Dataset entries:
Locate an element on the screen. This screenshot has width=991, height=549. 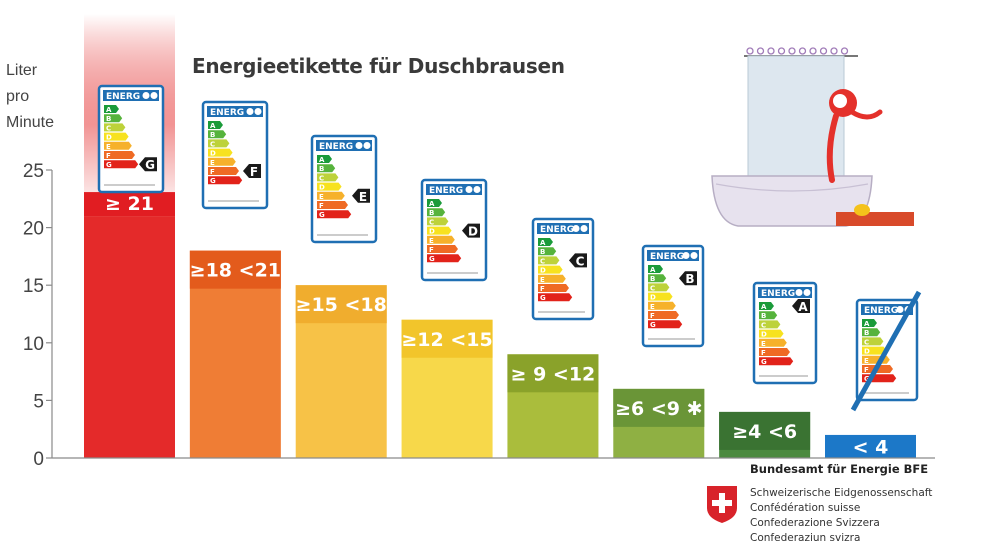
strike-line is located at coordinates (886, 351).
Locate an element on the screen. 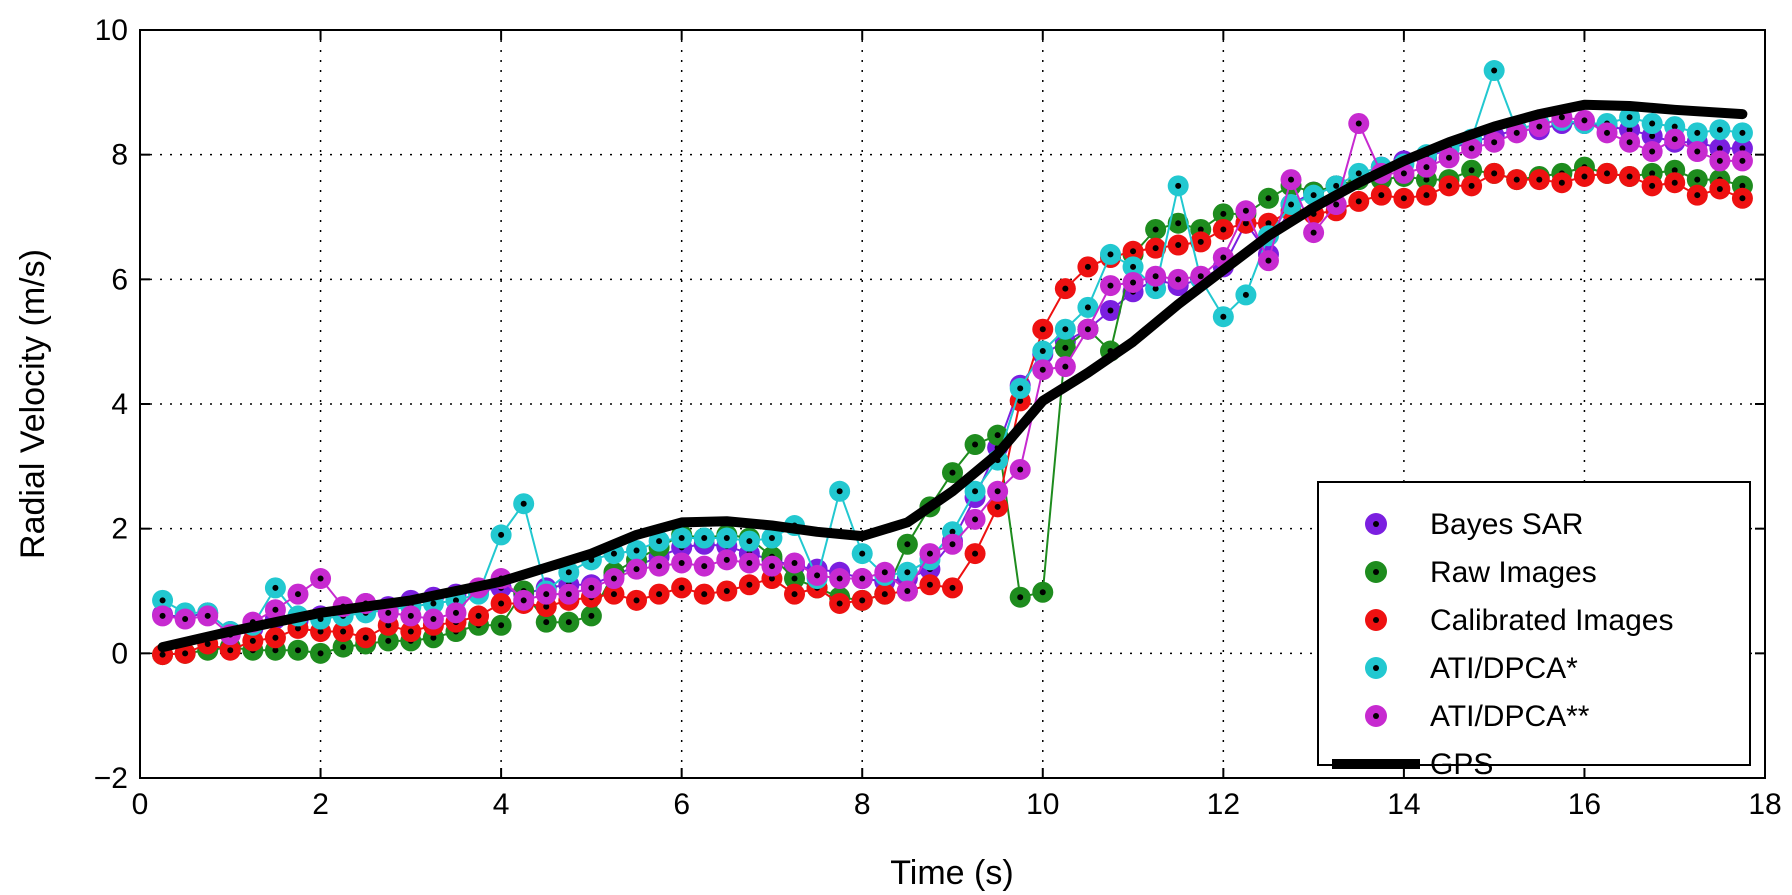 Image resolution: width=1792 pixels, height=895 pixels. y-tick-label: 6 is located at coordinates (120, 280).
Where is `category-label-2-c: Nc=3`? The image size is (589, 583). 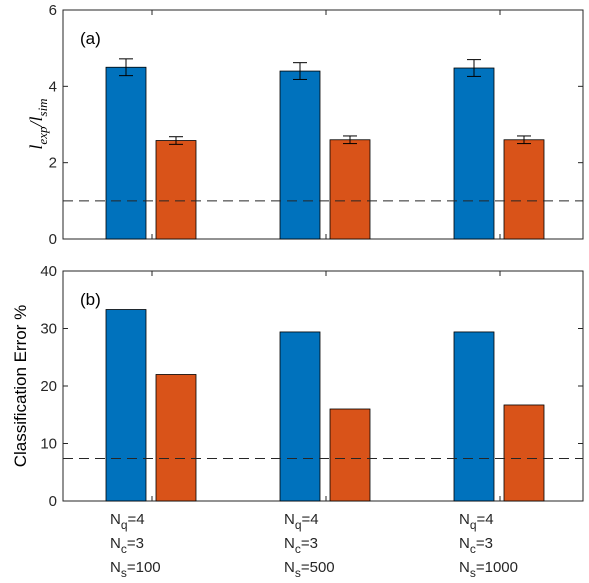 category-label-2-c: Nc=3 is located at coordinates (301, 546).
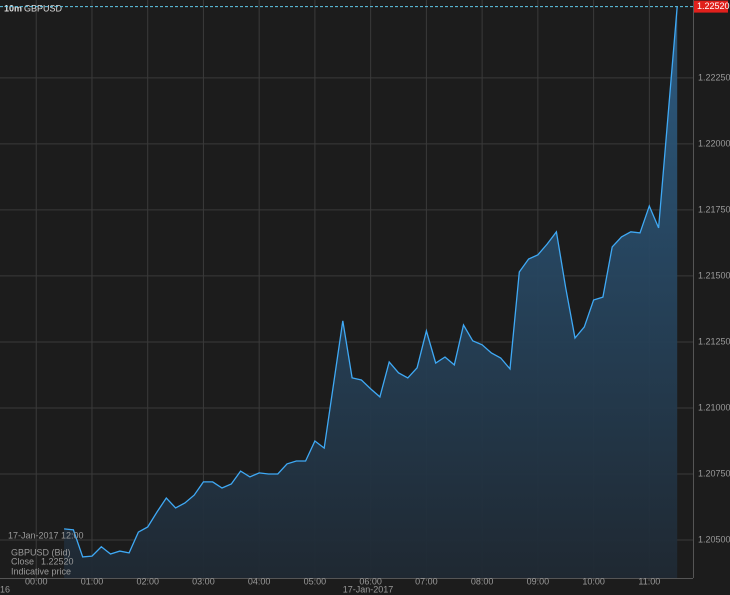  I want to click on x-tick-label: 07:00, so click(426, 581).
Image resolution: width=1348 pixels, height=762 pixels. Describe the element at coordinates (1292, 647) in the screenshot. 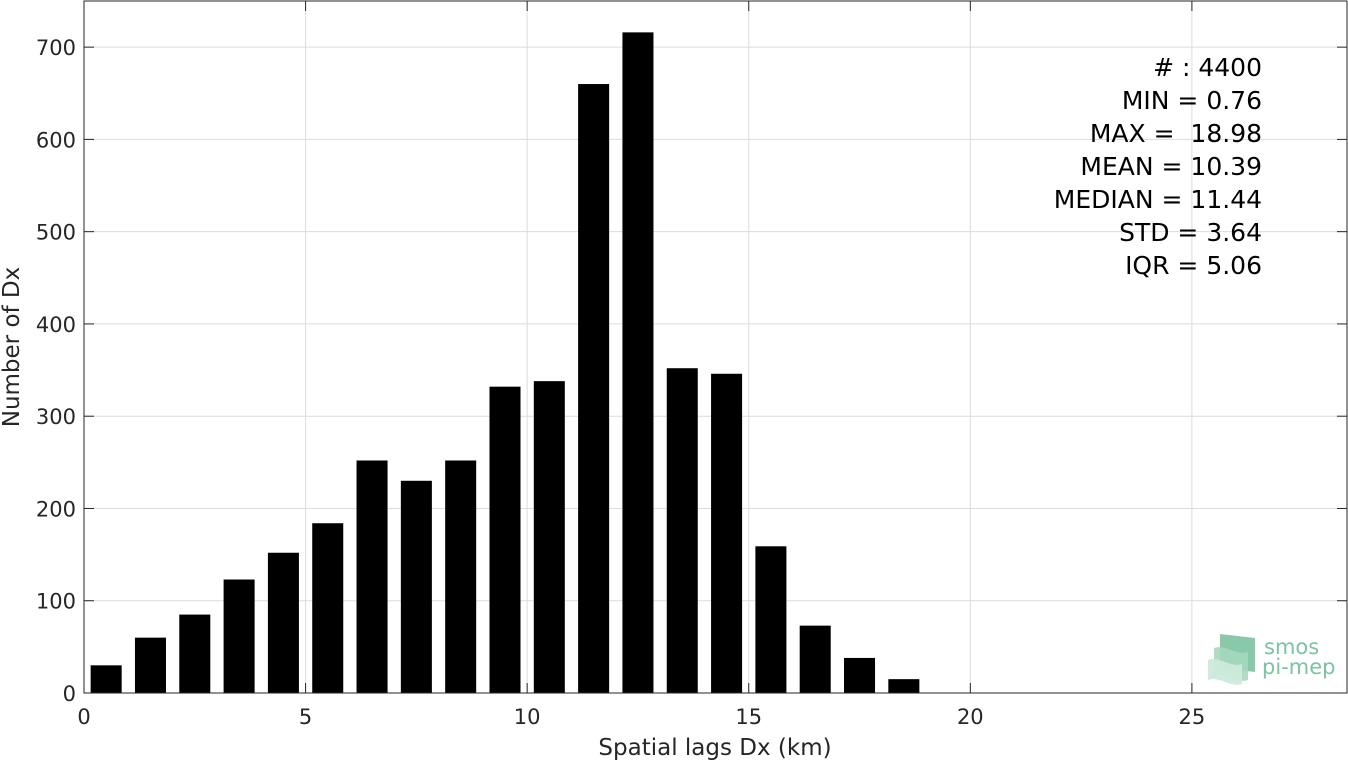

I see `logo-text-smos: smos` at that location.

What is needed: Render the lines of the records as a JSON list of strings, one string per line, beginning at the line containing "Image resolution: width=1348" and ending with the last line of the records, with blank lines skipped and the pictures omitted.

Answer box:
[
  "Image resolution: width=1348 pixels, height=762 pixels. Describe the element at coordinates (1292, 647) in the screenshot. ",
  "I see `logo-text-smos: smos` at that location."
]